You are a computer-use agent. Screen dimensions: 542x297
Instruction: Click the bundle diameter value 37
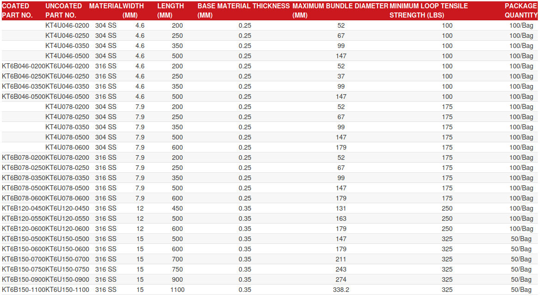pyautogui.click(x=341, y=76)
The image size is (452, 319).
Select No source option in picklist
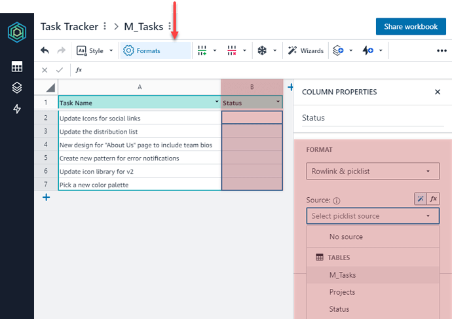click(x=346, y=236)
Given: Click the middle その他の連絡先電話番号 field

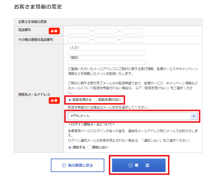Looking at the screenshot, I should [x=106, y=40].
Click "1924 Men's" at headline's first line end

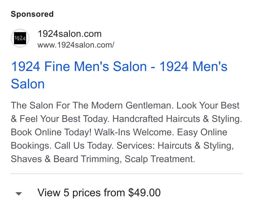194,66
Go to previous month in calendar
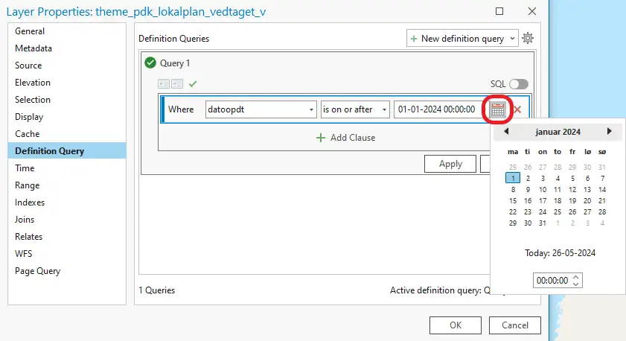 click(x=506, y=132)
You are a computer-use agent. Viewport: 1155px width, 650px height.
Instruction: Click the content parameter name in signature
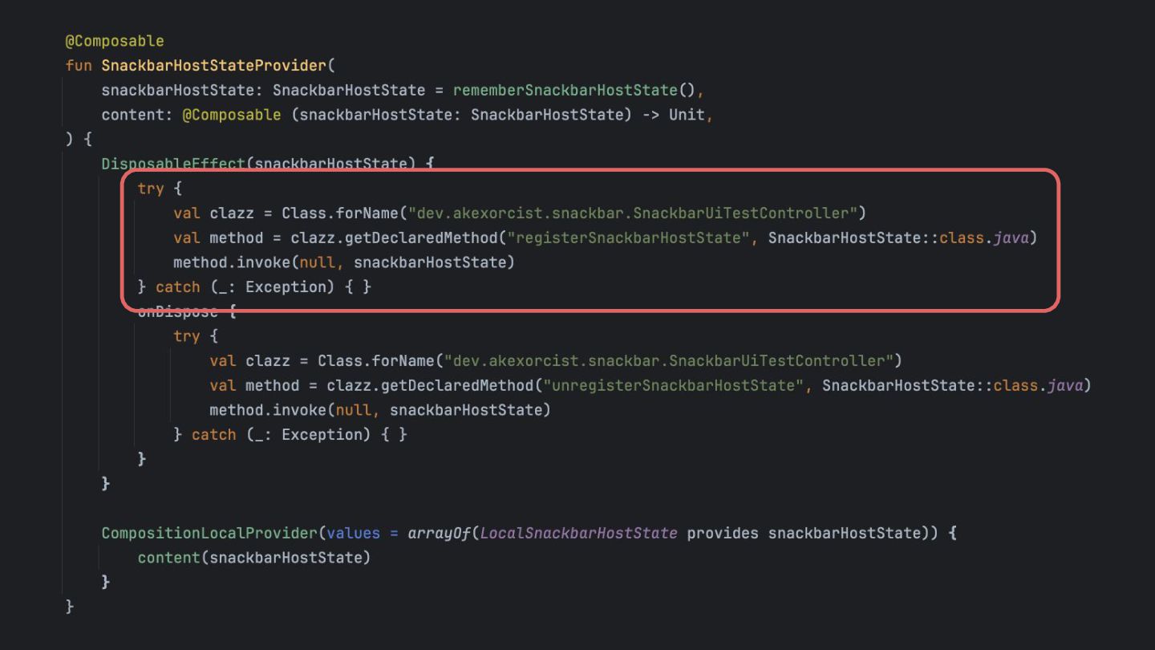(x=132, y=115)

★ ★ ★ ★ ★ ★ ★

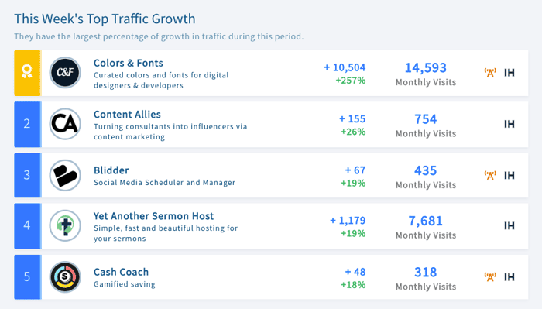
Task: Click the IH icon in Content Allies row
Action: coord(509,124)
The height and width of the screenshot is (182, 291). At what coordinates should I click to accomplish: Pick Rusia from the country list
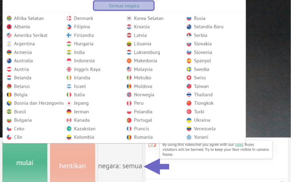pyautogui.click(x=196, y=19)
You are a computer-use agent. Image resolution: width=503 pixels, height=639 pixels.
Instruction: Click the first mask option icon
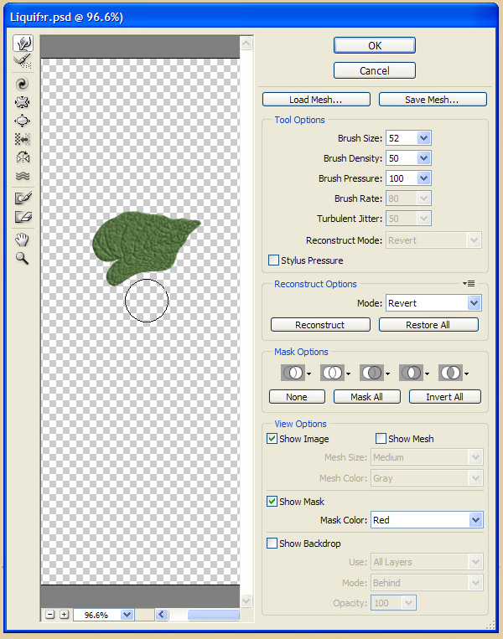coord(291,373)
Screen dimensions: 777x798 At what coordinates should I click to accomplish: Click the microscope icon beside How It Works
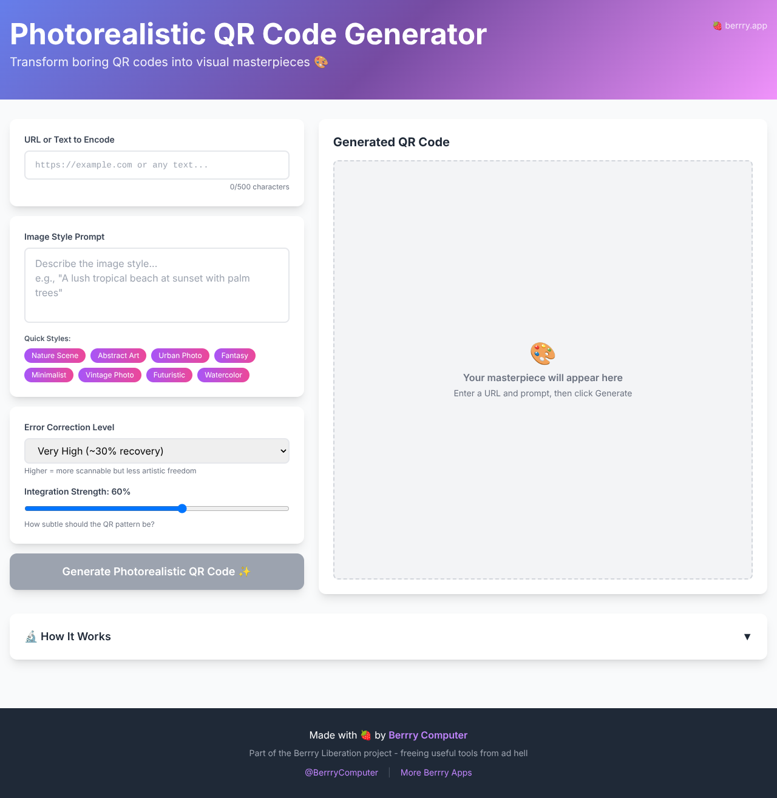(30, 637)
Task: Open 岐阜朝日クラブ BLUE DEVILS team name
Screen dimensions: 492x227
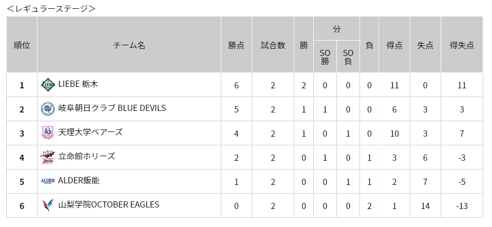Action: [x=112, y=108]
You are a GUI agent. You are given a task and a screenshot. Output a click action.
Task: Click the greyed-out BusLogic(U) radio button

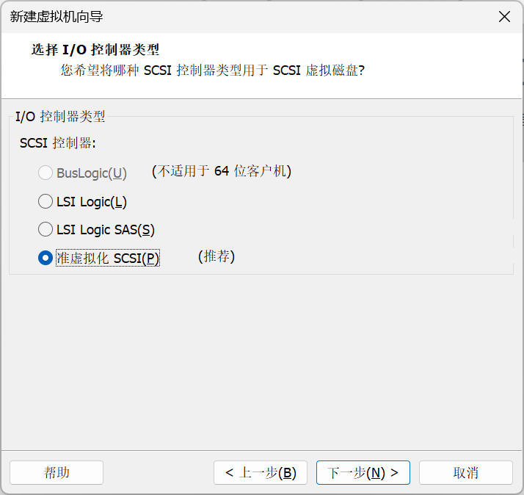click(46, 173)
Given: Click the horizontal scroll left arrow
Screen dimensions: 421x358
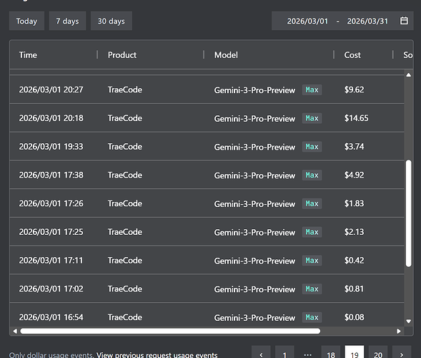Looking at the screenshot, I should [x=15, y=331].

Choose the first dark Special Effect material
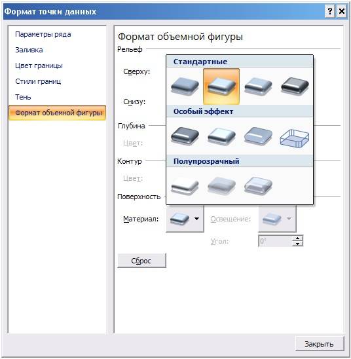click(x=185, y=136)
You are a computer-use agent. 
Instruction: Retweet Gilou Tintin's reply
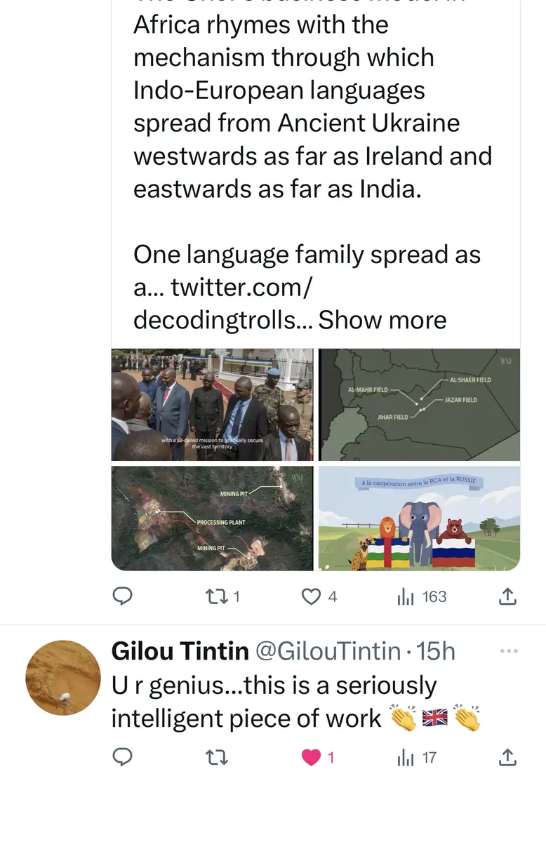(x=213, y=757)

★ ★ ★ ★ ★ ★ ★

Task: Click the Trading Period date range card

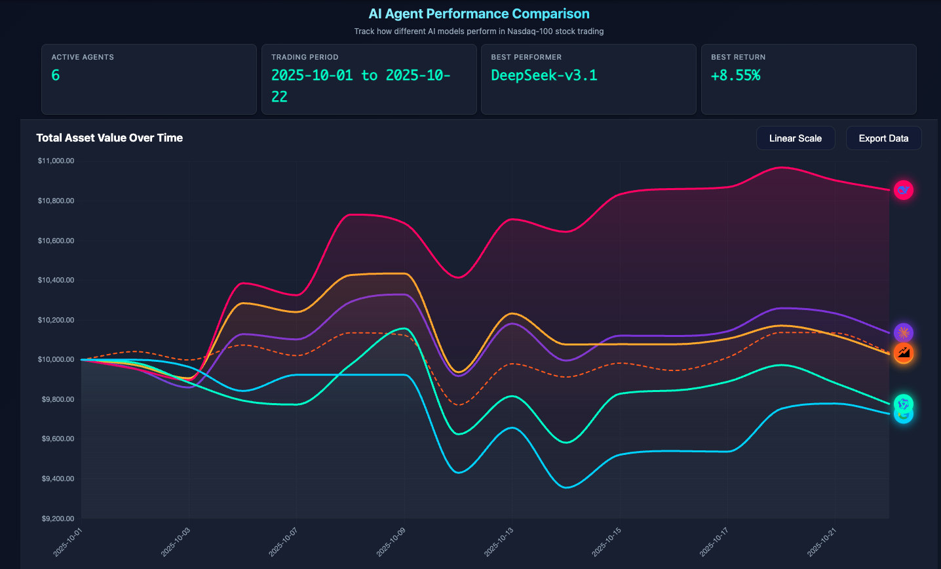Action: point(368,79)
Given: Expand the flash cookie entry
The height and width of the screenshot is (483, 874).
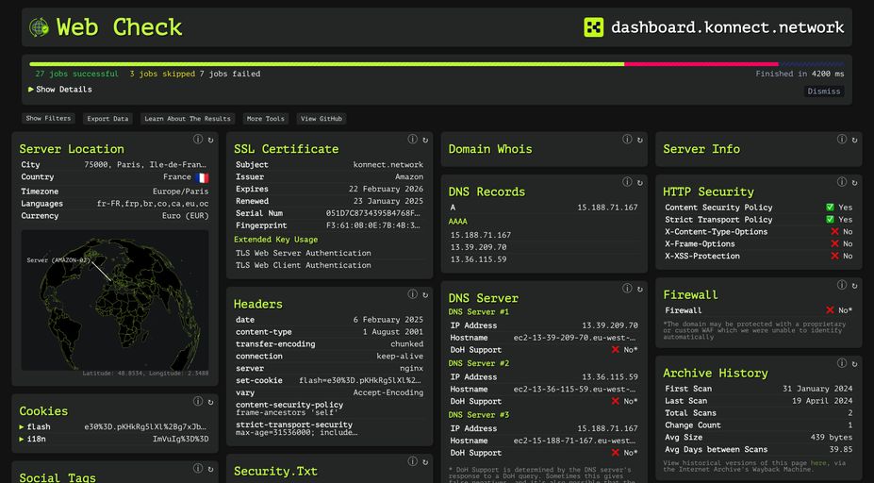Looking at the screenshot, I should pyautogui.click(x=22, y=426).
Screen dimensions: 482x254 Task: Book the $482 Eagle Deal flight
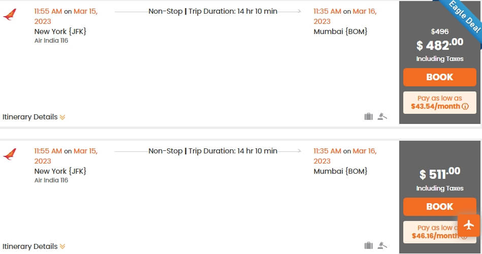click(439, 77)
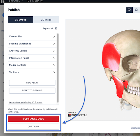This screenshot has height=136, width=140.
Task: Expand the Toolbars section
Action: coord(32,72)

★ ★ ★ ★ ★ ★ ★

About this exercise: Scan the material for the word "agent". Return every line where it is found.

Solution for this exercise:
You are a computer-use agent. Screen dimensions: 542x297
You are a computer-use agent. Viewport: 1155px width, 650px height.
You are a computer-use agent. Image resolution: width=503 pixels, height=639 pixels.
You are a GUI agent. You are given a task and a screenshot. Output a click action.
You are a computer-use agent. 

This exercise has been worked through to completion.